後に示すばねのたわみ量に関する文書から、「ばね4本をS1~S4とし、板の重心をCとします。各ばねと重心の平面上での」で始まり「これらより、各つり合いの式が導出できます。。」で終わる部分を、一字も変えずに書き写すこと。

= 文書抜粋 =
:::

【ご相談内容】 ばね初心者 2020/4/3(金) 20:26
同じバネ4本である重さを支えるとして、重心から各バネまでの距離がそれぞれ異なる場合、バネのたわみ量はどのように計算すれば良いでしょうか。ご教示ください。
【返答】 ばねっと君 2020/4/16(木) 18:45
ばね初心者様、
ご質問いただきありがとうございます。
計算で求めるにあたっては、3点支持はりの反力を求める場合と
同様、不静定構造であるため、力のつり合いとモーメントのつり合いだけ
では、解を求めることができません。
また、一般解を計算して求めるには、大変であるため示すことができません。
ご了承願います。
そのため、導出までの考え方と必要な式を示します。
計算するにあたって、構造のイメージを示します。
変形しない限りなく薄い板が、任意の位置に配置された同一形状の
ばね4本で支持されて固定されているものとします。
板の重心は、ばね4本の支点を結ぶ四角形の中に存在するものとします。
まず、力のつり合いの式とモーメントのつり合いの式を導出します。
ばね4本をS1~S4とし、板の重心をCとします。各ばねと重心の平面上での
座標(x,y)を設定します。各座標は、既知な値とします。
S1(x1,y1)、S1(x2,y2)、S3(x3,y3)、S4(x4,y4)、C(x5,y5)
ばね4本の各反力をF1,F2,F3,F4、重心にかかる荷重をWとします。
ばねの反力は、未知な値、重心にかかる荷重は、既知な値とします。
これらより、各つり合いの式が導出できます。。
力のつり合いの式
W=F1+F2+F3+F4 ・・・①
X軸回りのモーメントのつり合いの式
W・y5=F1・y1+F2・y2+F3・y3+F4・y4 ・・・②
Y軸回りのモーメントのつり合いの式
W・x5=F1・x1+F2・x2+F3・x3+F4・x4 ・・・③
以上がつり合いの式になりますが、未知な値のばね反力4つに対して
関係式が3つであるため、ばねの反力を求めることはできません。

:::

= 与えられた情報 =
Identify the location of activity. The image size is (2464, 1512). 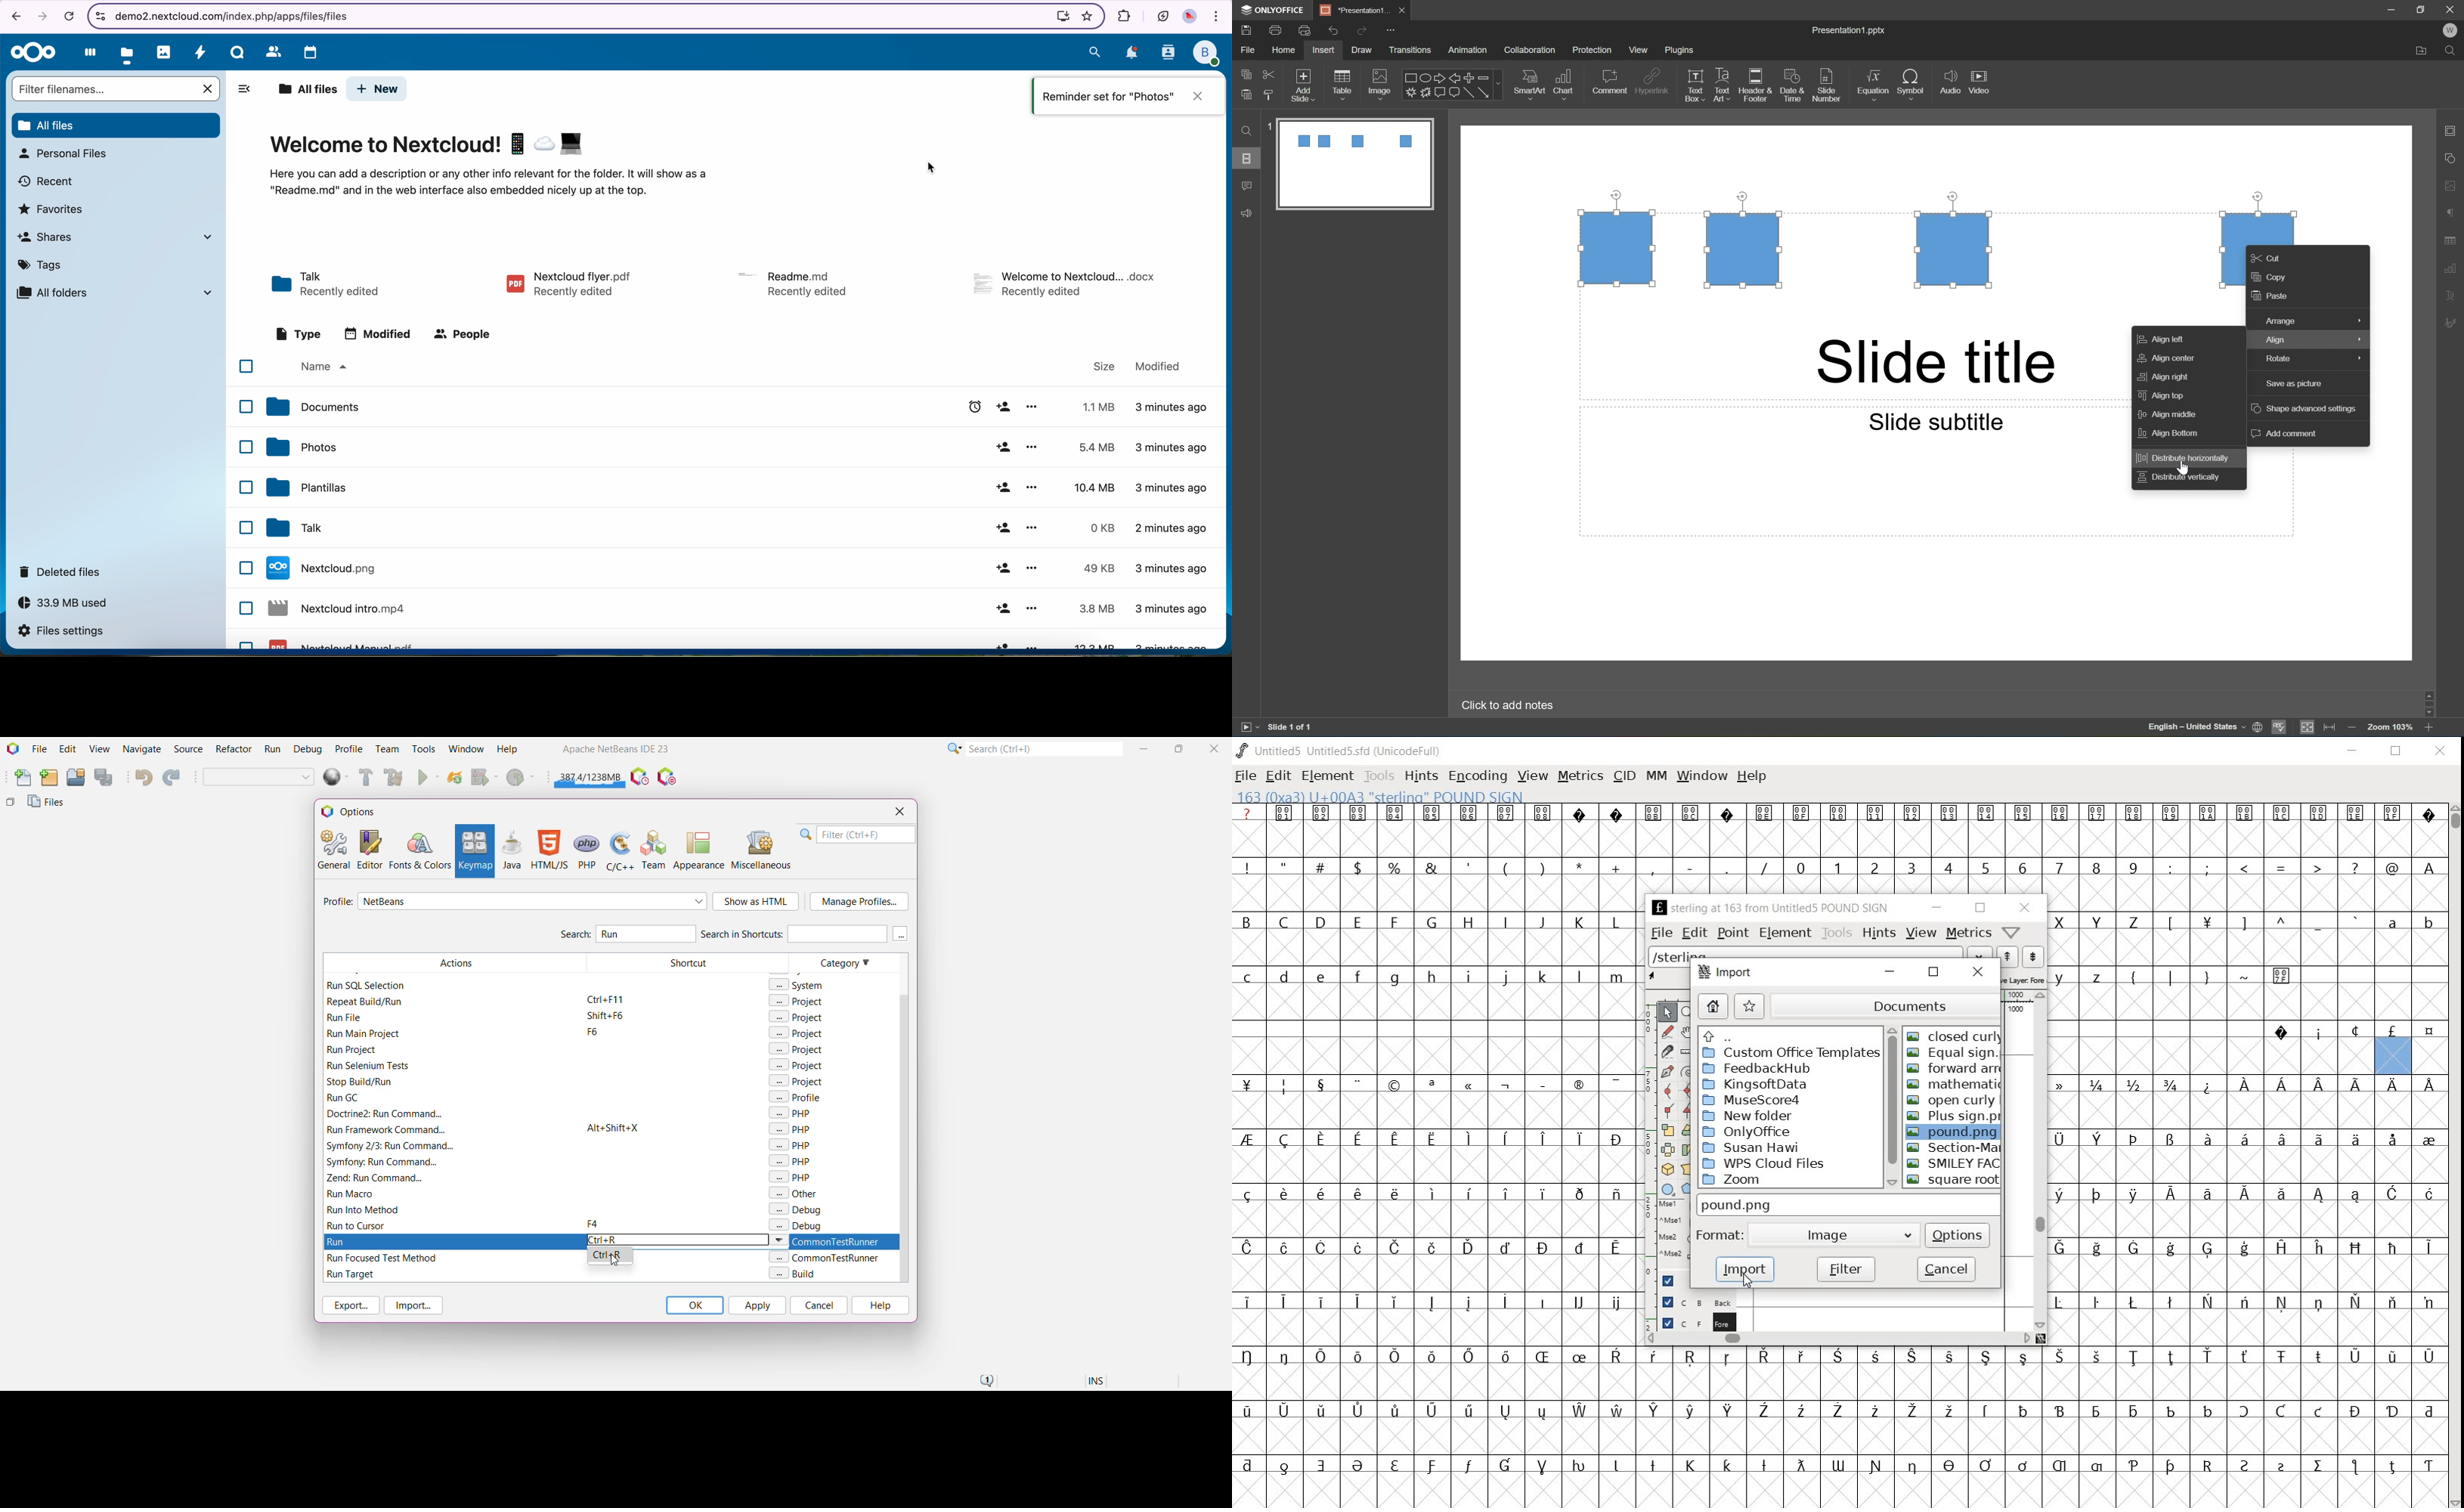
(201, 52).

:::

= 解答 =
ばね4本をS1~S4とし、板の重心をCとします。各ばねと重心の平面上での
座標(x,y)を設定します。各座標は、既知な値とします。
S1(x1,y1)、S1(x2,y2)、S3(x3,y3)、S4(x4,y4)、C(x5,y5)
ばね4本の各反力をF1,F2,F3,F4、重心にかかる荷重をWとします。
ばねの反力は、未知な値、重心にかかる荷重は、既知な値とします。
これらより、各つり合いの式が導出できます。。